Segment Open

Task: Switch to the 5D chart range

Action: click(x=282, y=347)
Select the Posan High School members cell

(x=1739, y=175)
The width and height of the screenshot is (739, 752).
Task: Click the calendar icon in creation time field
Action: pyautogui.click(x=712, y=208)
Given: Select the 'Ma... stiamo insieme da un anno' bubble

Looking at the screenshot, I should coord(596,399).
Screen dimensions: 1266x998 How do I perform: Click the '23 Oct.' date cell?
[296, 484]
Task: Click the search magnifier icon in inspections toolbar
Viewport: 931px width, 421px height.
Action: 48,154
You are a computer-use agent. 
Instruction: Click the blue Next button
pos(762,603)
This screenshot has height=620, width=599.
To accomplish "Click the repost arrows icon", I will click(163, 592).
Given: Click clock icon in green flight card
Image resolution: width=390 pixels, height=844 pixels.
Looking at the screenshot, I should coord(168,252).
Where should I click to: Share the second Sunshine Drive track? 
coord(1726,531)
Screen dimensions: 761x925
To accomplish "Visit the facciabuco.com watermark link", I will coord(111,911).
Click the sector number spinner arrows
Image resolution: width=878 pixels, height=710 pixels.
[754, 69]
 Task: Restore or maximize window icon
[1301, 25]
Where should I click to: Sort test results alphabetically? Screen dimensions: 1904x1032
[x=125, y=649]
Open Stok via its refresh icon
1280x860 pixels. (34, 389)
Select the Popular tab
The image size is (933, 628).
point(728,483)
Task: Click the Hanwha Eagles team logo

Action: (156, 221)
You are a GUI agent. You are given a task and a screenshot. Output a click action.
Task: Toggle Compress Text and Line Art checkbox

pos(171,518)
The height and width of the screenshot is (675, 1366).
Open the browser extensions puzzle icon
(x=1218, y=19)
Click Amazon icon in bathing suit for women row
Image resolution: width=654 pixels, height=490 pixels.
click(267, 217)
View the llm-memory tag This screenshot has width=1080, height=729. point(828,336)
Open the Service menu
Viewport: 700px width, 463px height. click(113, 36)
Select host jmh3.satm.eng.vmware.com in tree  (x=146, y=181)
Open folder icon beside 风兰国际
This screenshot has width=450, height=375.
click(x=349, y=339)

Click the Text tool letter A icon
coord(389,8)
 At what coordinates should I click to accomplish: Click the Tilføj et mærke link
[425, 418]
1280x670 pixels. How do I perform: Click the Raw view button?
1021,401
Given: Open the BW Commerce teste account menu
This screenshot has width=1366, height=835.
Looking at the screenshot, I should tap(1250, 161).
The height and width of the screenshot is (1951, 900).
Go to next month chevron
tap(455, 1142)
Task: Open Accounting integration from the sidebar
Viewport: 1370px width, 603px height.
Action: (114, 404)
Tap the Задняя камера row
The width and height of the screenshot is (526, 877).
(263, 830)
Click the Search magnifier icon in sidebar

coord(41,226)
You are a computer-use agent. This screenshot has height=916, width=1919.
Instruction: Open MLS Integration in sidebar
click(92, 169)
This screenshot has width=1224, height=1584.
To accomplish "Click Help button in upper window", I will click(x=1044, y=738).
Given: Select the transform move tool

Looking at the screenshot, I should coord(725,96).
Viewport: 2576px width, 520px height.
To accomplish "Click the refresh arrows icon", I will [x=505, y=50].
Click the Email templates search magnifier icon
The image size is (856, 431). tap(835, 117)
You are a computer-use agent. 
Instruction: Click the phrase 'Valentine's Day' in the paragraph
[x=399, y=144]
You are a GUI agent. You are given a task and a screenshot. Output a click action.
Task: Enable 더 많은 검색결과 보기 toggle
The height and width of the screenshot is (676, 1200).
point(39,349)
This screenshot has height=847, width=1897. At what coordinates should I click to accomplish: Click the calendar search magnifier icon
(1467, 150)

Segment Closed

- Work request -
The answer should be the entries, given again without a single difference.

- Exercise response -
Task: Switch to the 5D chart range

Action: click(x=282, y=347)
Select the Posan High School members cell

(x=1739, y=175)
The width and height of the screenshot is (739, 752).
Task: Click the calendar icon in creation time field
Action: pyautogui.click(x=712, y=208)
Given: Select the 'Ma... stiamo insieme da un anno' bubble

Looking at the screenshot, I should coord(596,399).
Screen dimensions: 1266x998 How do I perform: Click the '23 Oct.' date cell?
[296, 484]
Task: Click the search magnifier icon in inspections toolbar
Viewport: 931px width, 421px height.
Action: 48,154
You are a computer-use agent. 
Instruction: Click the blue Next button
pos(762,603)
This screenshot has height=620, width=599.
To accomplish "Click the repost arrows icon", I will click(163, 592).
Given: Click clock icon in green flight card
Image resolution: width=390 pixels, height=844 pixels.
Looking at the screenshot, I should coord(168,252).
Where should I click to: Share the second Sunshine Drive track? 
coord(1726,531)
Screen dimensions: 761x925
To accomplish "Visit the facciabuco.com watermark link", I will coord(111,911).
Click the sector number spinner arrows
Image resolution: width=878 pixels, height=710 pixels.
[754, 69]
 Task: Restore or maximize window icon
[1301, 25]
Where should I click to: Sort test results alphabetically? Screen dimensions: 1904x1032
[x=125, y=649]
Open Stok via its refresh icon
1280x860 pixels. (34, 389)
Select the Popular tab
The image size is (933, 628).
point(728,483)
Task: Click the Hanwha Eagles team logo

Action: (156, 221)
You are a GUI agent. You are given a task and a screenshot. Output a click action.
Task: Toggle Compress Text and Line Art checkbox

pos(171,518)
The height and width of the screenshot is (675, 1366).
Open the browser extensions puzzle icon
(x=1218, y=19)
Click Amazon icon in bathing suit for women row
Image resolution: width=654 pixels, height=490 pixels.
click(267, 217)
View the llm-memory tag This screenshot has width=1080, height=729. point(828,336)
Open the Service menu
Viewport: 700px width, 463px height. click(113, 36)
Select host jmh3.satm.eng.vmware.com in tree  (x=146, y=181)
Open folder icon beside 风兰国际
This screenshot has width=450, height=375.
click(x=349, y=339)

Click the Text tool letter A icon
coord(389,8)
 At what coordinates should I click to accomplish: Click the Tilføj et mærke link
[425, 418]
1280x670 pixels. How do I perform: Click the Raw view button?
1021,401
Given: Open the BW Commerce teste account menu
This screenshot has width=1366, height=835.
Looking at the screenshot, I should tap(1250, 161).
The height and width of the screenshot is (1951, 900).
Go to next month chevron
tap(455, 1142)
Task: Open Accounting integration from the sidebar
Viewport: 1370px width, 603px height.
Action: (114, 404)
Tap the Задняя камера row
The width and height of the screenshot is (526, 877).
(263, 830)
Click the Search magnifier icon in sidebar

coord(41,226)
You are a computer-use agent. This screenshot has height=916, width=1919.
Instruction: Open MLS Integration in sidebar
click(92, 169)
This screenshot has width=1224, height=1584.
To accomplish "Click Help button in upper window", I will click(x=1044, y=738).
Given: Select the transform move tool

Looking at the screenshot, I should coord(725,96).
Viewport: 2576px width, 520px height.
To accomplish "Click the refresh arrows icon", I will [x=505, y=50].
Click the Email templates search magnifier icon
The image size is (856, 431). tap(835, 117)
You are a computer-use agent. 
Instruction: Click the phrase 'Valentine's Day' in the paragraph
[x=399, y=144]
You are a GUI agent. You are given a task and a screenshot. Output a click action.
Task: Enable 더 많은 검색결과 보기 toggle
The height and width of the screenshot is (676, 1200).
point(39,349)
This screenshot has height=847, width=1897. At what coordinates should I click to accomplish: Click the calendar search magnifier icon
(1467, 150)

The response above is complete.